Polar plots in matplotlib can get tricky. When that happens, a quick solution is to convert radii and angle to x,y, plot in a normal projection. Then make a empty polar axis to superimpose on it:

from scipy.interpolate import griddata


Angles = [-180, -90, 0 , 90, 180, -135, 
          -45,45, 135, 180,-90, 0, 90, 180 ]

Radii = [0,0.33,0.33,0.33,0.33,0.5,0.5,
         0.5,0.5,0.5,0.6,0.6,0.6,0.6]

Angles = np.array(Angles)/180.*np.pi
x = np.array(Radii)*np.sin(Angles)
y = np.array(Radii)*np.cos(Angles)

Values = [30.42,24.75, 32.23, 34.26, 26.31, 20.58, 
          23.38, 34.15,27.21, 22.609, 16.013, 22.75, 27.062, 18.27]

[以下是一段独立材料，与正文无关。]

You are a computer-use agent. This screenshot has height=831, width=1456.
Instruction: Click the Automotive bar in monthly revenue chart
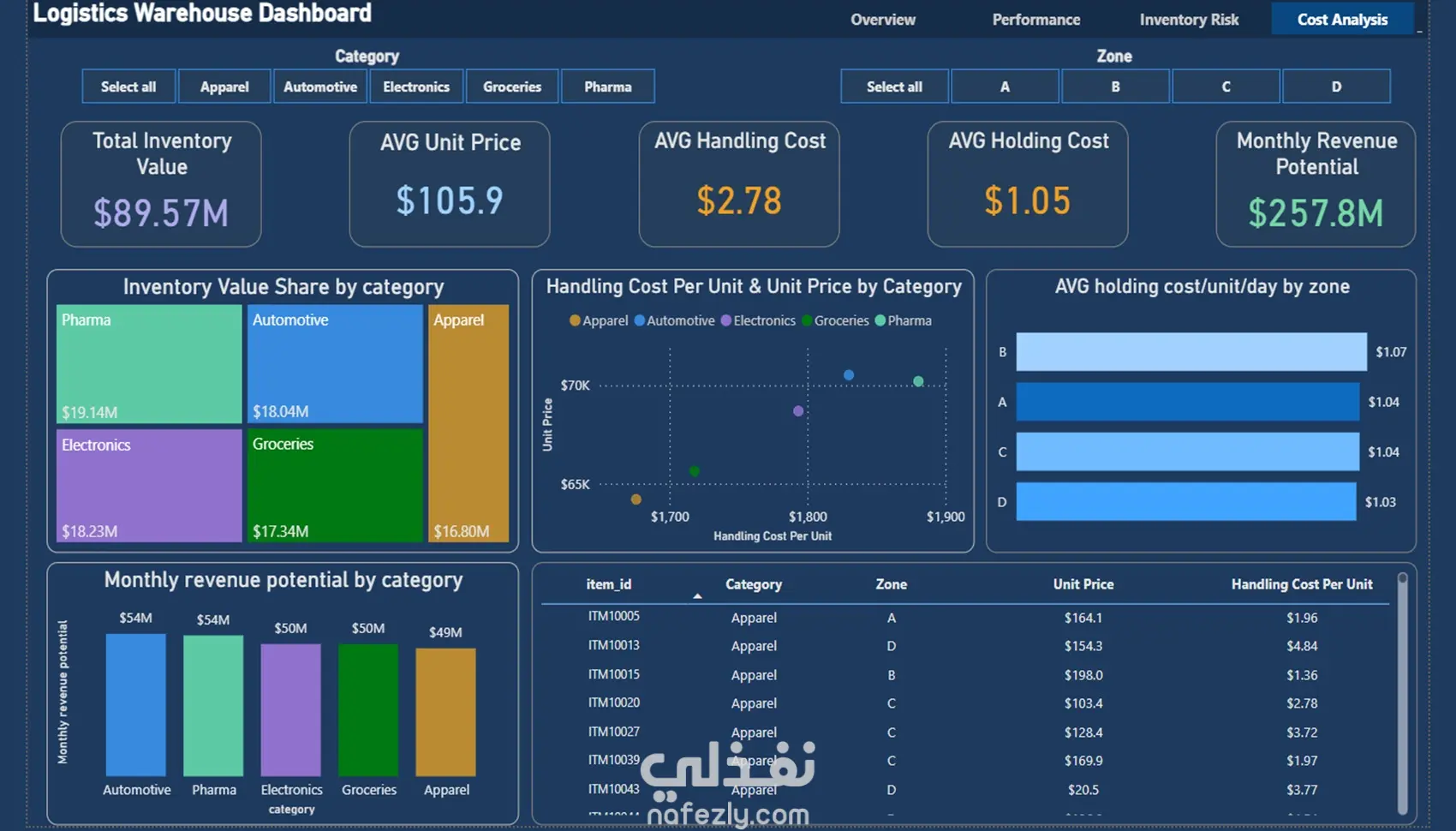tap(136, 705)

Xi = np.linspace(-1,1,100)
Yi = np.linspace(-1,1,100)

#make the axes
f = plt.figure()
left, bottom, width, height= [0,0, 1, 0.7]
ax  = plt.axes([left, bottom, width, height])
pax = plt.axes([left, bottom, width, height], 
                projection='polar',
                axisbg='none')
cax = plt.axes([0.8, 0, 0.05, 1])
ax.set_aspect(1)
ax.axis('Off')


# grid the data.
Vi = griddata((x, y), Values, (Xi[None,:], Yi[:,None]), method='cubic')
cf = ax.contour(Xi,Yi,Vi, 15, cmap=plt.cm.jet)

#make a custom colorbar, because the default is ugly
gradient = np.linspace(1, 0, 256)
gradient = np.vstack((gradient, gradient))
cax.xaxis.set_major_locator(plt.NullLocator())
cax.yaxis.tick_right()
cax.imshow(gradient.T, aspect='auto', cmap=plt.cm.jet)
cax.set_yticks(np.linspace(0,256,len(cf1.get_array())))
cax.set_yticklabels(map(str, cf.get_array())[::-1])

这篇关于Matplotlib中极值轮廓图上的插值差异的文章就介绍到这了，希望我们推荐的答案对大家有所帮助，也希望大家多多支持IT屋！